Che sapore ha la nostalgia d'estate? Come si catturano su nastro le immagini di merende sull'erba, l'eco delle onde in lontananza che s'infrangono sul bagnasciuga, i primi amori sbocciati al tepore del sole? Chazwick Bradley Bundick sta dedicando una carriera intera alla rincorsa dell'adolescenza perduta, uno dei più abili tessitori sonori di sogni giovanili del nostro tempo

di Damiano Pandolfini e Giuliano Delli Paoli

Mentre la critica è intenta a stabilire cosa sia l'hypnagogic pop a colpi di dizionario neurologico, un tipo - probabilmente barbuto e coi jeans a sigaretta! - di Hipster Runoff raggruppa sul suo blog qualche band "dai tratti simili" e ci schiaffa sopra il generico nome di chill-wave (conosciuta anche come glo-fi). C'è chi non approva, chi critica e chi se ne tira fuori, ma la definizione attacca ugualmente. La matrice del suono che si tenta di delineare viene fatta risalire - forzatamente - all'attitudine al collage in bassa frequenza di Ariel Pink, alle fumose atmosfere elettroniche dei Boards Of Canada e alla psichedelia a ruota libera degli Animal Collective e del fuoriuscito Panda Bear, ma in realtà il tutto sfugge alle definizioni di sorta, in quanto non si tratta di un genere propriamente detto, non vi sono stilemi chiave e manca pure una località geografica stabilita (se non, appunto, il web).
Certo però una vaga mescola comune la si può trovare; l'impiego di vecchi synth slabbrati sintonizzati in modalità eighties, l'uso di chitarre sgangherate, ritmiche vaporose che vacillano tra power-pop e funk-r&b, e voci ai limiti della sampledelica registrate attraverso il citofono a ricamare melodie evanescenti. Non solo; volendo, a completare idealmente il quadretto, il neonato non-movimento trova riscontro in un immaginario grafico quasi comune, più precisamente nella mania di musicisti e appassionati di tappezzare il web di colori pastello sbiaditi dal sole come vecchie fotografie dai pixel sgranati, uno stile che - guarda tu il caso - va di pari passo con la creazione di un app per lo smartphone che crea all'istante finte polaroid con patina vintage incorporata perfette per la generazione Instagram. Insomma, c'è veramente tutto il criticabile possibile del confusionario nuovo millennio, tra riciclaggio retromania(co) in terza persona e hipsterate a go-go, ma il fascino evocativo è pur sempre innegabile.

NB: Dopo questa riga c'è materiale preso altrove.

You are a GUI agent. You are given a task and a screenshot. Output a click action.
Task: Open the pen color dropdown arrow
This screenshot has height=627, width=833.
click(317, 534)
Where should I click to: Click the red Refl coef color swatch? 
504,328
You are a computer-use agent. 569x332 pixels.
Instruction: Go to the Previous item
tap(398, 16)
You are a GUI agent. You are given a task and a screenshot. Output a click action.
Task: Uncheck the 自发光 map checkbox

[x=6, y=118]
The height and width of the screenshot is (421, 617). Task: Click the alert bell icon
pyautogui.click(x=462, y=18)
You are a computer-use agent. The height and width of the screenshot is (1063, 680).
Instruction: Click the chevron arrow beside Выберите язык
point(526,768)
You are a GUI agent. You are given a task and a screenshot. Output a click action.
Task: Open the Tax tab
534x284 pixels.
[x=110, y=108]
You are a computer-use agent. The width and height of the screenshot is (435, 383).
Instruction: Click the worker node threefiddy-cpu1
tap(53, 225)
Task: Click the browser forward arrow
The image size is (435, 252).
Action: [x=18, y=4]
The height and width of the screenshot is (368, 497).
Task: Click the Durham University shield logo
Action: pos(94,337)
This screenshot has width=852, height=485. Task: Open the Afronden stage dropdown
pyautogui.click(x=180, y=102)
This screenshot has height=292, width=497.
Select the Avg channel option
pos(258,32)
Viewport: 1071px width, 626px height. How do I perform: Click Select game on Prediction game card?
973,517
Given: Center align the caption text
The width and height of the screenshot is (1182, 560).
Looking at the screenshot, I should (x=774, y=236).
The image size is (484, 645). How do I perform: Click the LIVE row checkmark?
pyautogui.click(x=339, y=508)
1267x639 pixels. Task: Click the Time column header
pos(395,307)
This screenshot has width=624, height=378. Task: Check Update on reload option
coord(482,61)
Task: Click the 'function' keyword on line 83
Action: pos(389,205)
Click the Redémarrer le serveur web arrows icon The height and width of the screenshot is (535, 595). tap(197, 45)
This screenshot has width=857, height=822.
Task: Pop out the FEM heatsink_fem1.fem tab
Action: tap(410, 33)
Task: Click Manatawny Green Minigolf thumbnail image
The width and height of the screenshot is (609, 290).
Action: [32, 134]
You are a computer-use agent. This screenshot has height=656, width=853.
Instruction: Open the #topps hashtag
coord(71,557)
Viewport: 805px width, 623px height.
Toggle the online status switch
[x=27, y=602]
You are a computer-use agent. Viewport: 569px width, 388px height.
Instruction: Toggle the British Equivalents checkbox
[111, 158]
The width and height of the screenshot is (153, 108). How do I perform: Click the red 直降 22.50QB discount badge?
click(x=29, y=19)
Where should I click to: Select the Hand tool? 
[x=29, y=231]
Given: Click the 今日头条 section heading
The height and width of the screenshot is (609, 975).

Sta di fatto che i vari componenti involontariamente radunati sotto l'ombrellone chill-wave seguono il proprio istinto personale, ma alcuni se ne chiamano totalmente fuori. Il che è ovviamente comprensibile; non ci vuole poi molto per capire che gli squarci di gioventù dipinti da Washed Out non sono proprio sulla stessa lunghezza d'onda dell'intimità darkwave di Nite Jewel e Chet Faker, mentre un vero e propio soundscaper come Tycho prende le distanze dalle esplorazioni eighties di Neon Indian e le patinature disco di Com Truise, o ancora l'impianto vagamente indie-rock di Yppah suona diverso dalle punteggiature r&b della losangelina TOKiMONSTA e i lisergici assemblaggi di Memory Tapes, e via discorrendo.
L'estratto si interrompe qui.